[Dataset entries]
>>>>>
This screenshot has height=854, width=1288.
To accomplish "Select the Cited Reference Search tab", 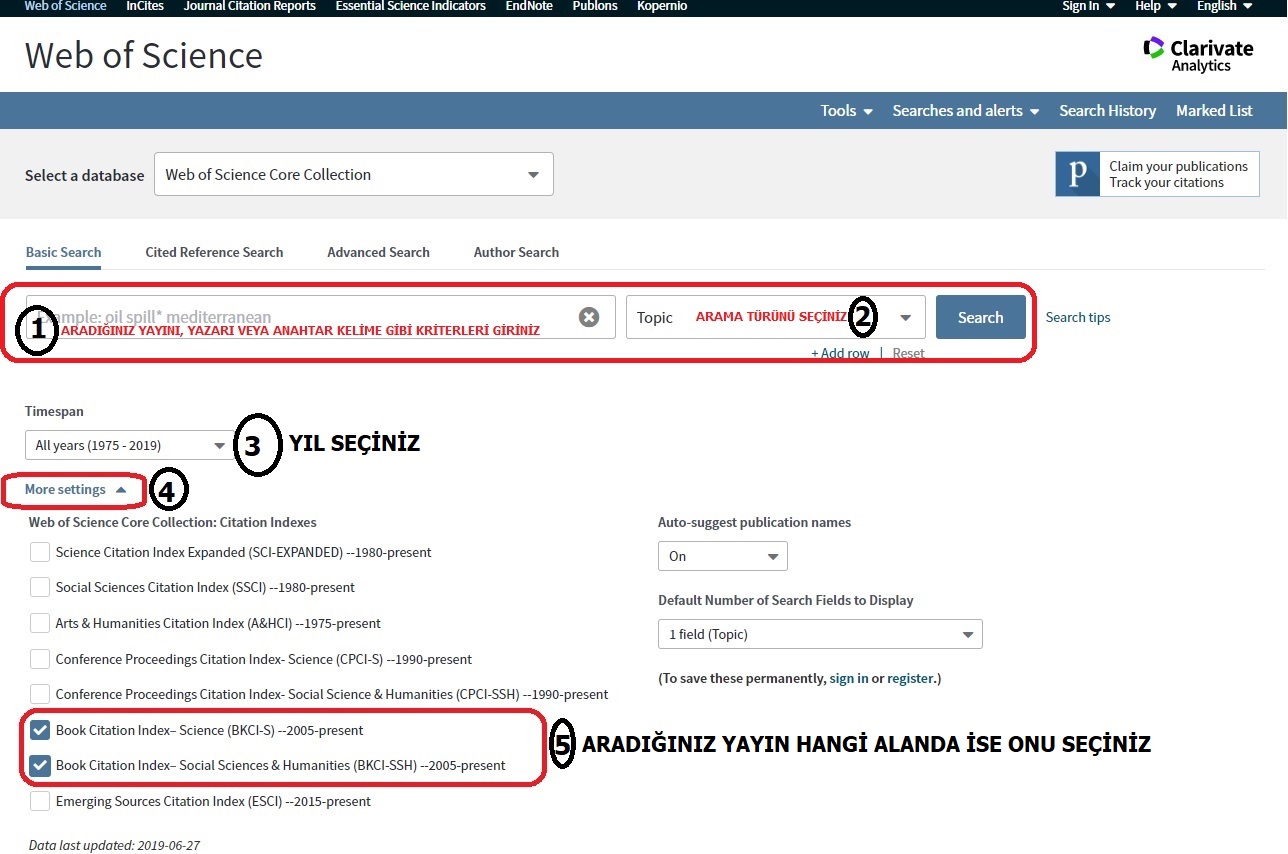I will [x=214, y=252].
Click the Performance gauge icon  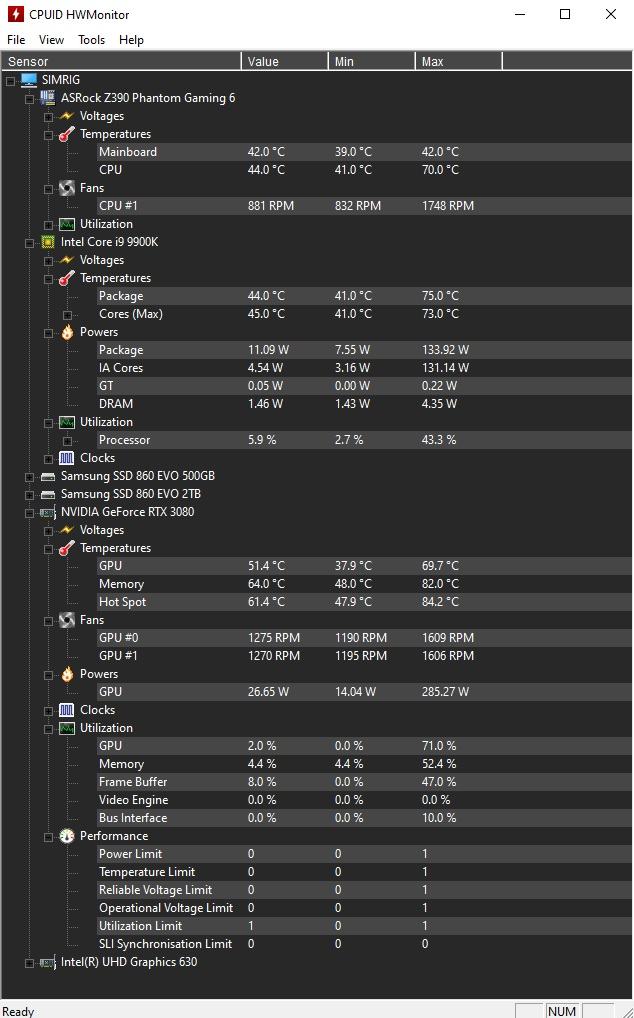pos(66,836)
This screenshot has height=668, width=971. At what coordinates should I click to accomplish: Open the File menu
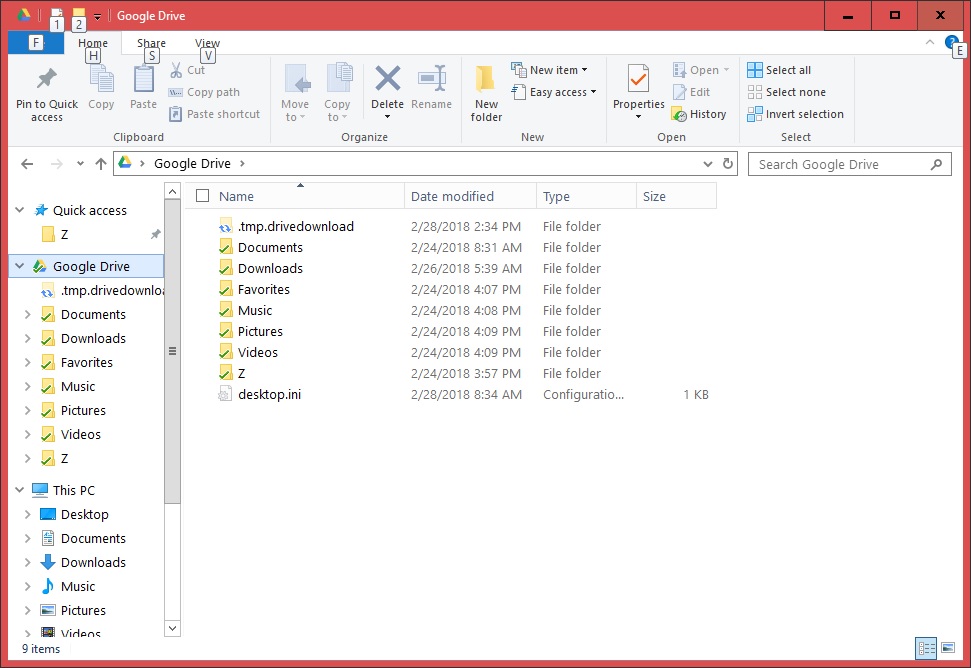click(x=36, y=43)
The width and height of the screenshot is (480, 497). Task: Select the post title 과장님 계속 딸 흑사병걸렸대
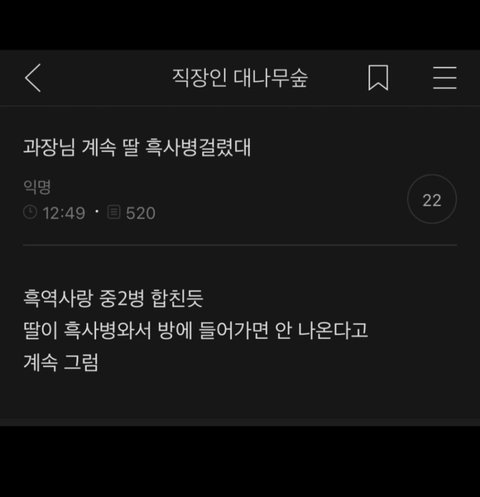pos(137,147)
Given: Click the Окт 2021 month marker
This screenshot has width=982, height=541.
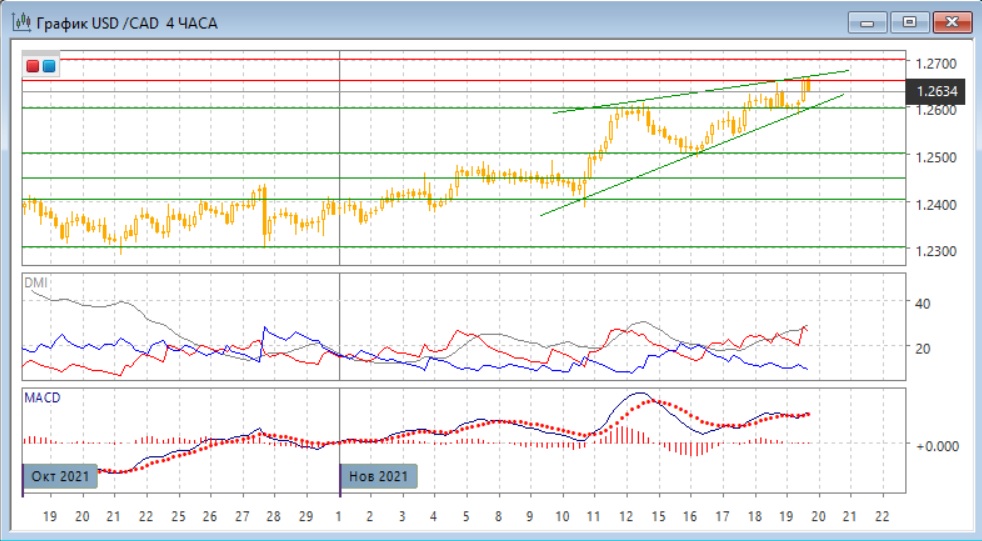Looking at the screenshot, I should point(60,476).
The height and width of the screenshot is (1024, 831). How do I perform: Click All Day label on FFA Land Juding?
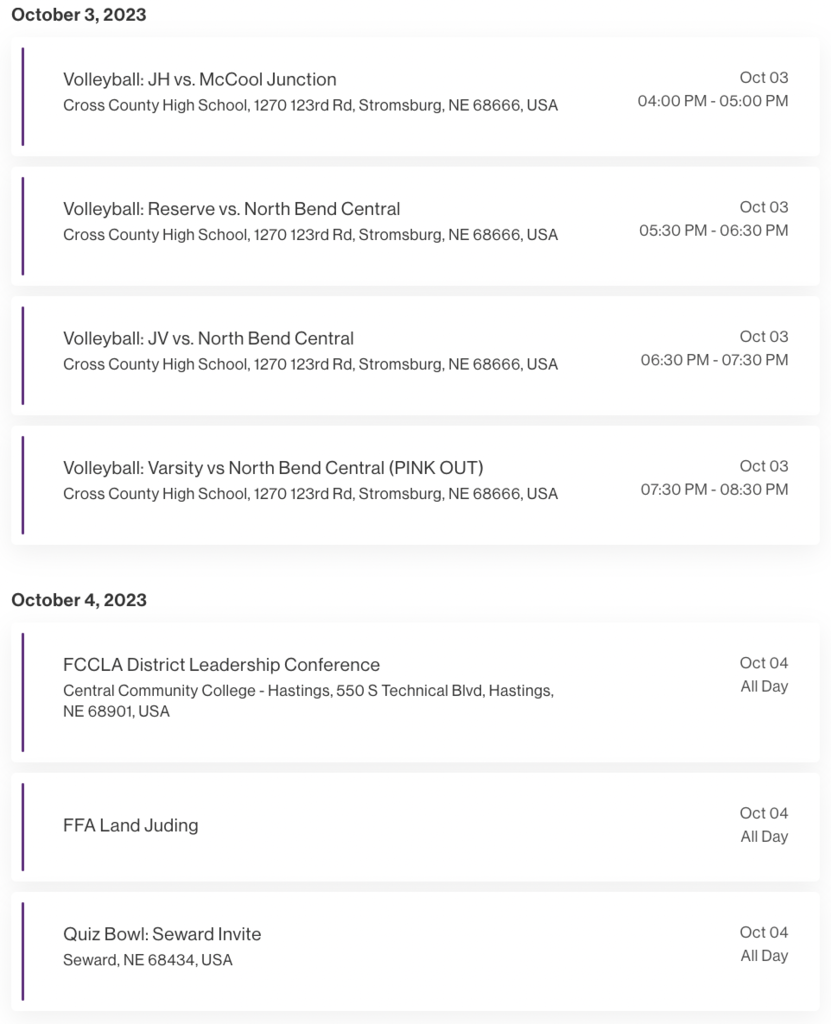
<<<<<
TASK BRIEF:
After locating the line with "This screenshot has height=668, width=971.", transcribe it and the rest of the data above exactly as written, without any picture.

EXERCISE RESULT:
This screenshot has height=668, width=971. At what coordinates should I click to accomplish: Open the File menu
click(x=36, y=43)
The width and height of the screenshot is (480, 497). Task: Select the post title 과장님 계속 딸 흑사병걸렸대
pos(137,147)
Given: Click the Окт 2021 month marker
This screenshot has width=982, height=541.
Looking at the screenshot, I should point(60,476).
The height and width of the screenshot is (1024, 831). How do I perform: Click All Day label on FFA Land Juding?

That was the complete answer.